GIVEN INFORMATION>
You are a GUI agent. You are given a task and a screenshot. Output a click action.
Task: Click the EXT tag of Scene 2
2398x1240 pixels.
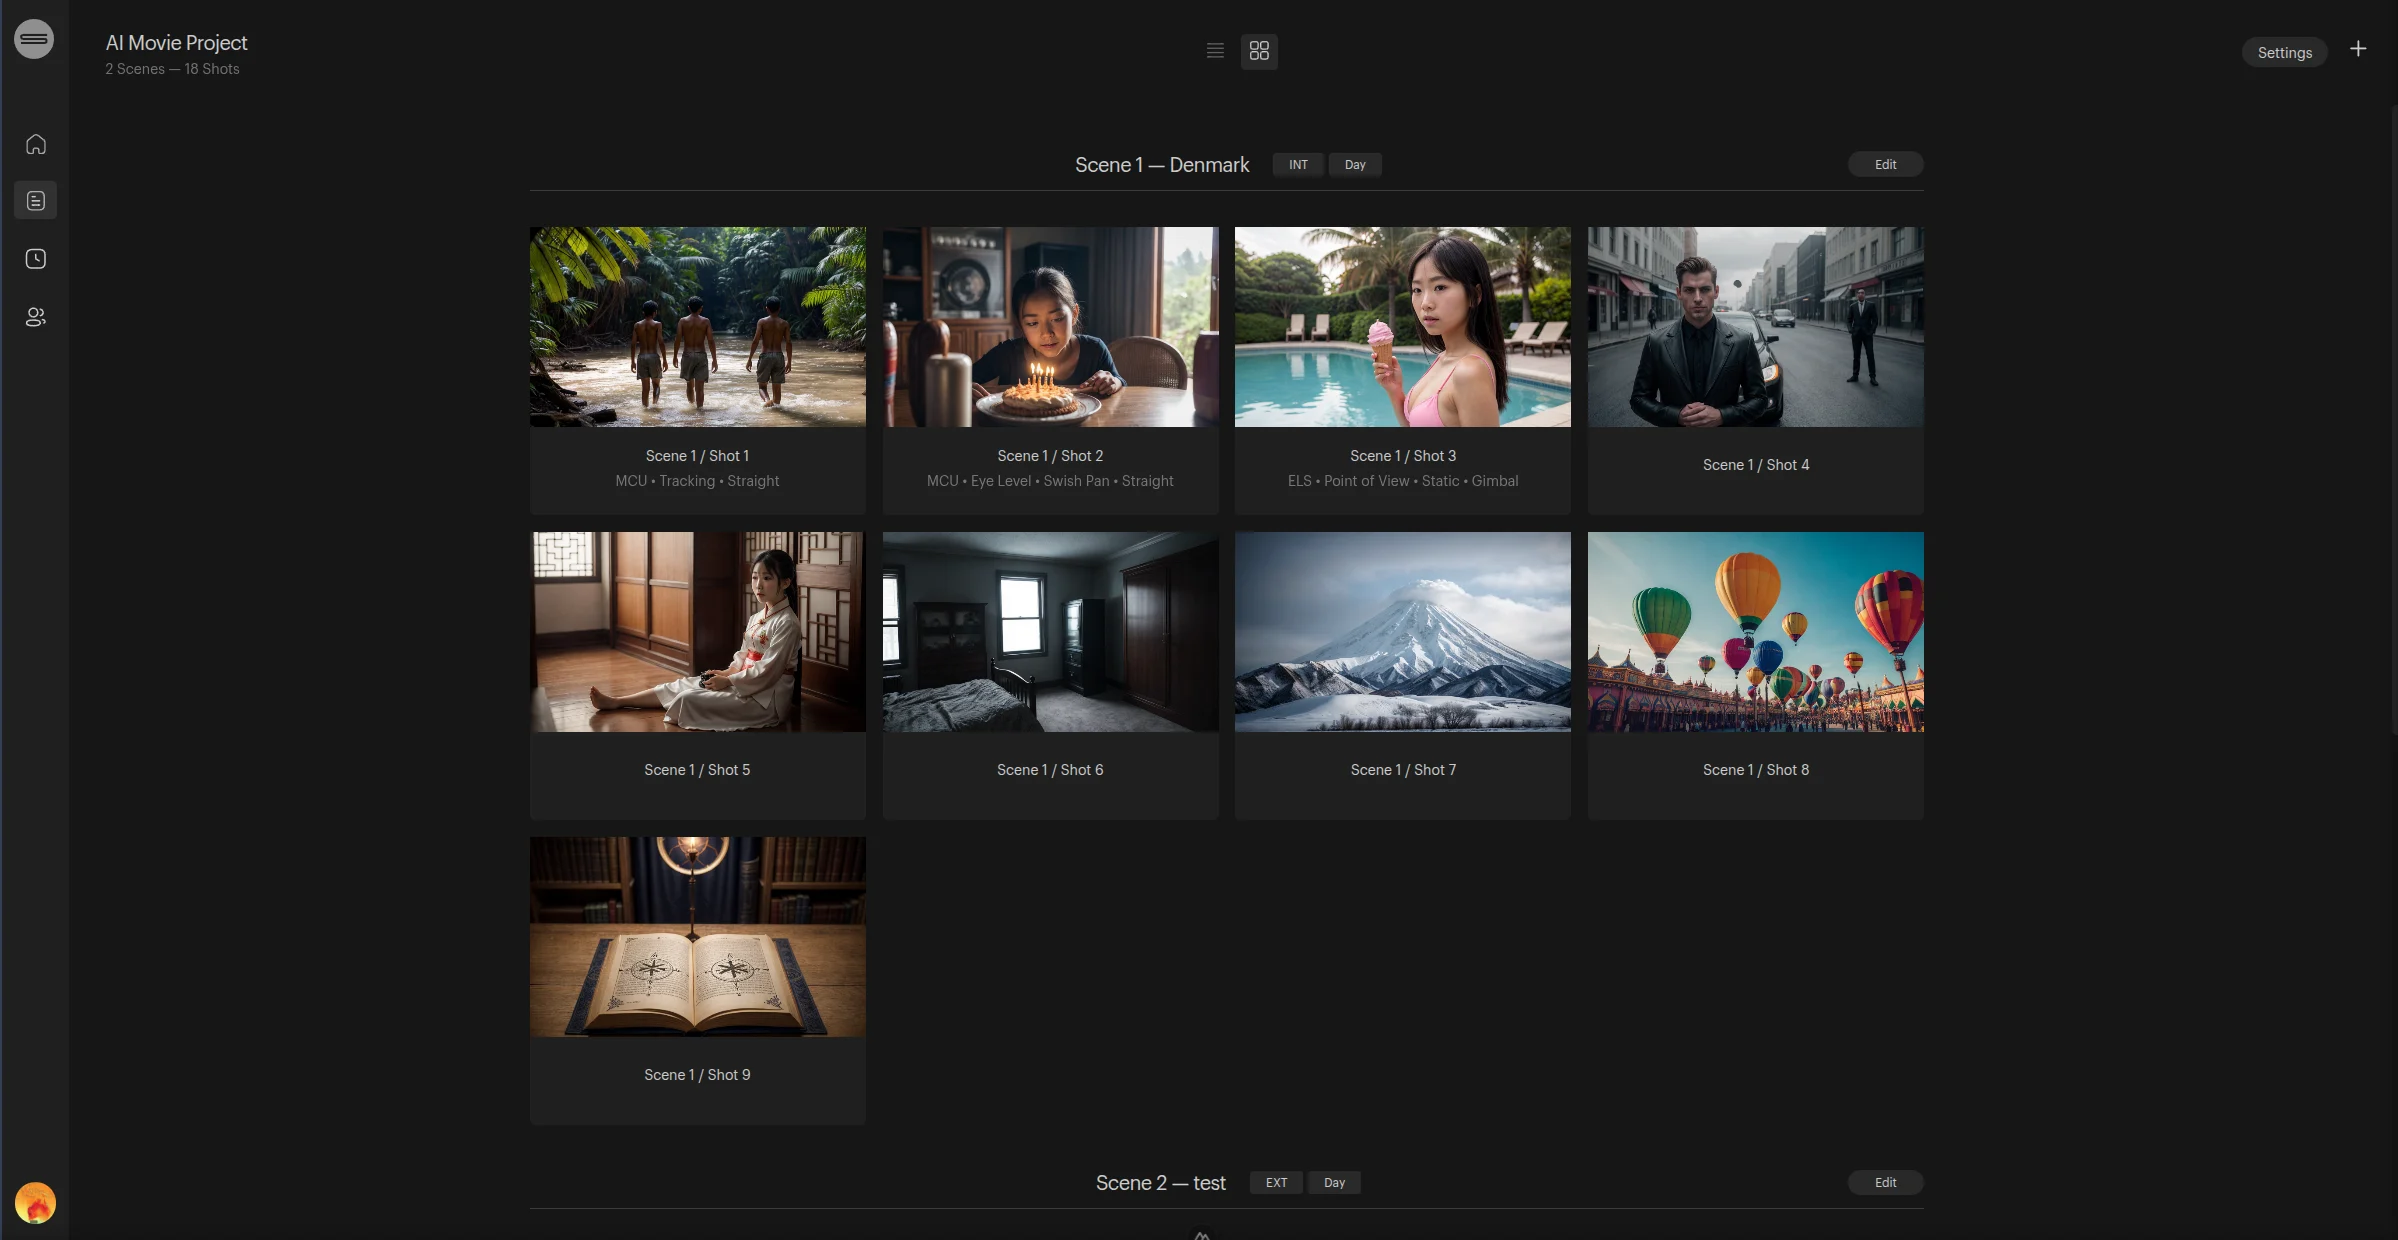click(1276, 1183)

---

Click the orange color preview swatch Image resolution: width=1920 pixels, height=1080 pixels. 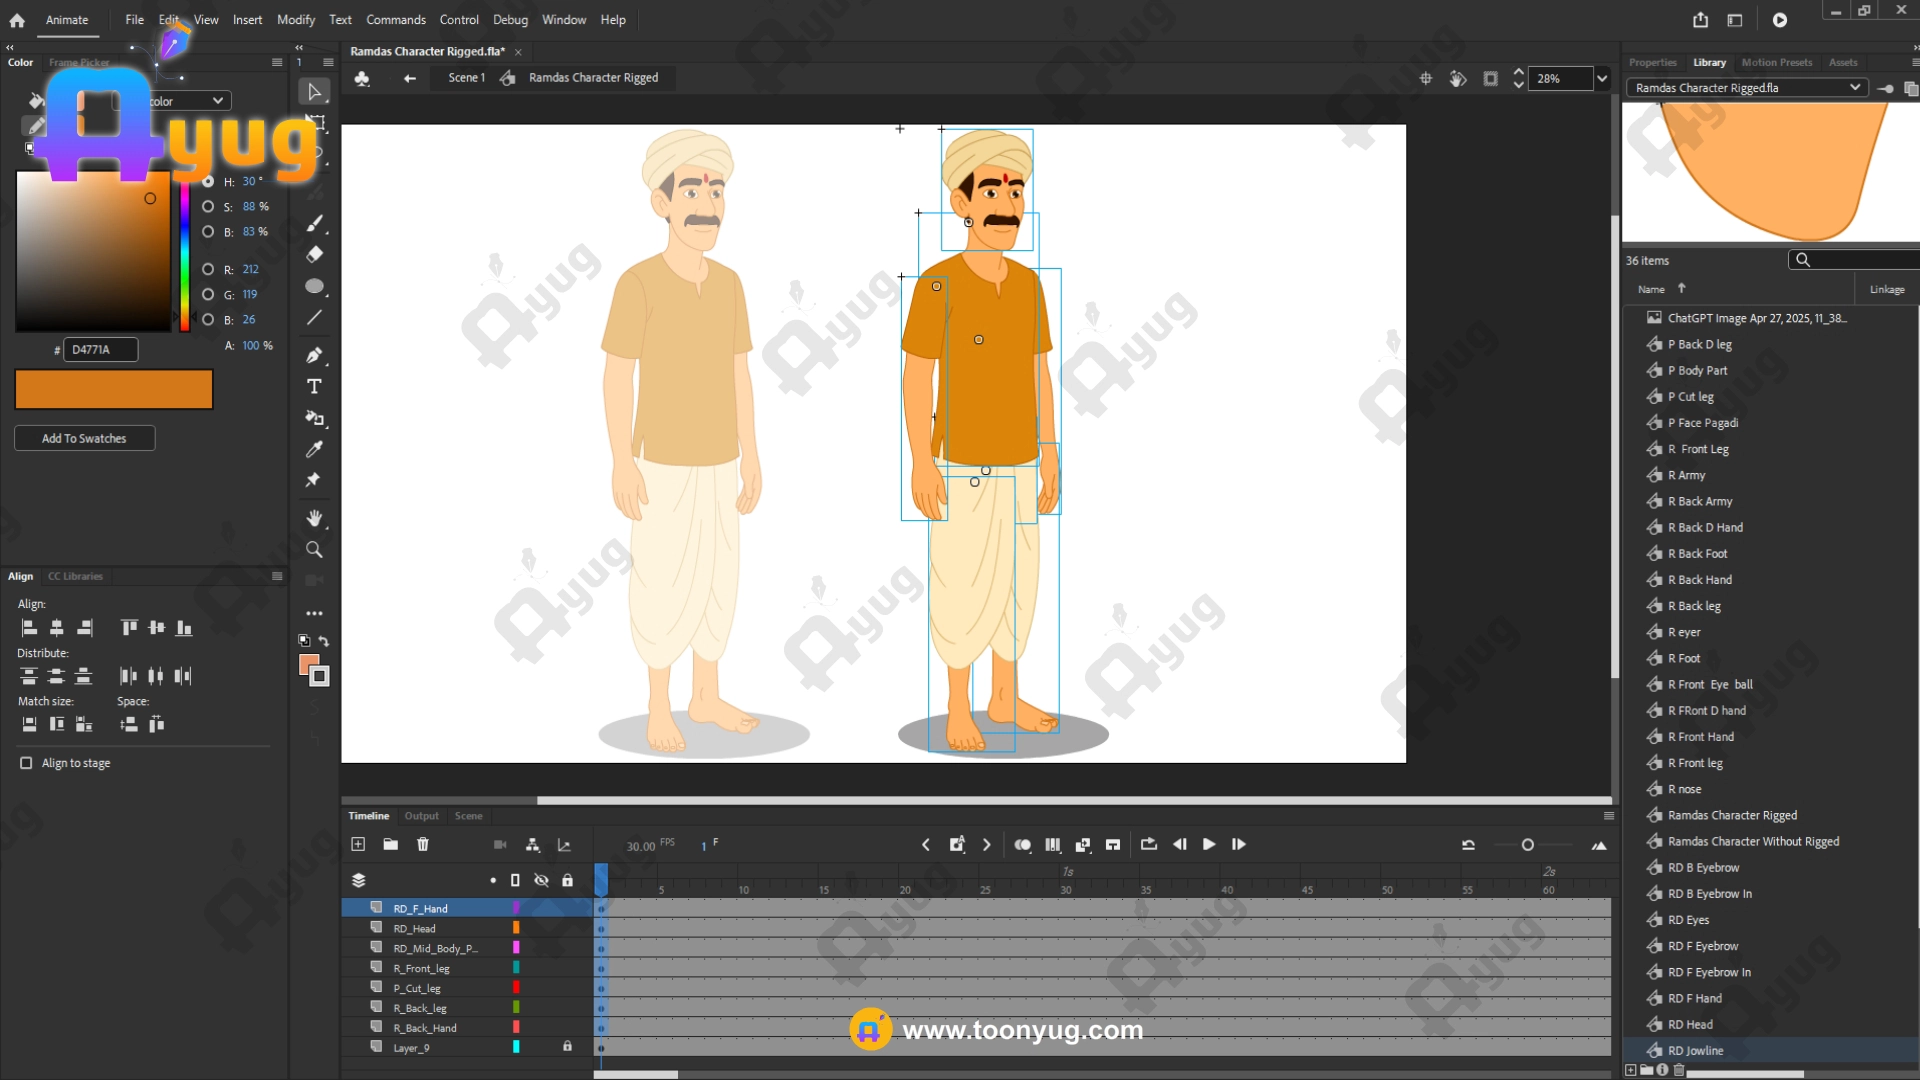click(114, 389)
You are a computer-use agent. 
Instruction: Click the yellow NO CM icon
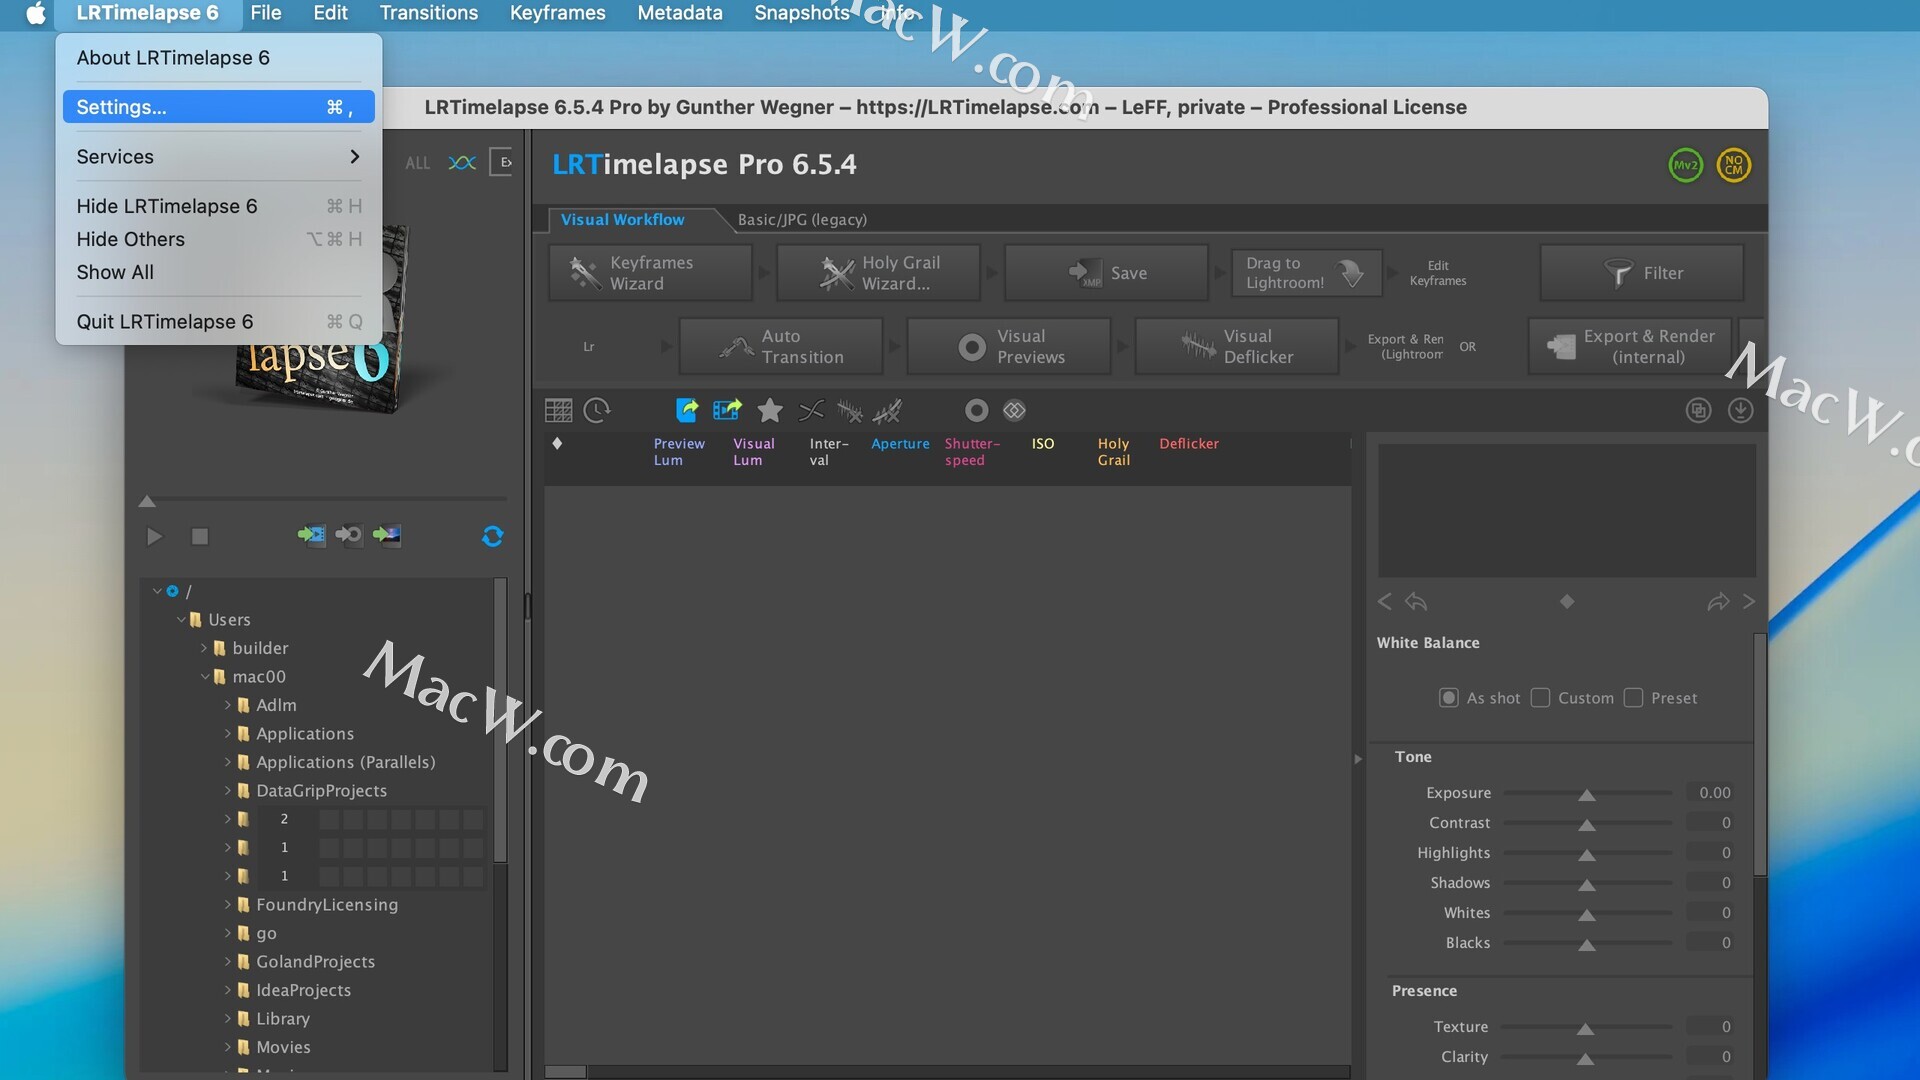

YOUR TASK>
Look above for the line holding "You are a computer-use agent.". Print it and every line after it, exactly, through the line holding "Instruction: Click the yellow NO CM icon".

OUTPUT FOR THIS TASK>
You are a computer-use agent. 
Instruction: Click the yellow NO CM icon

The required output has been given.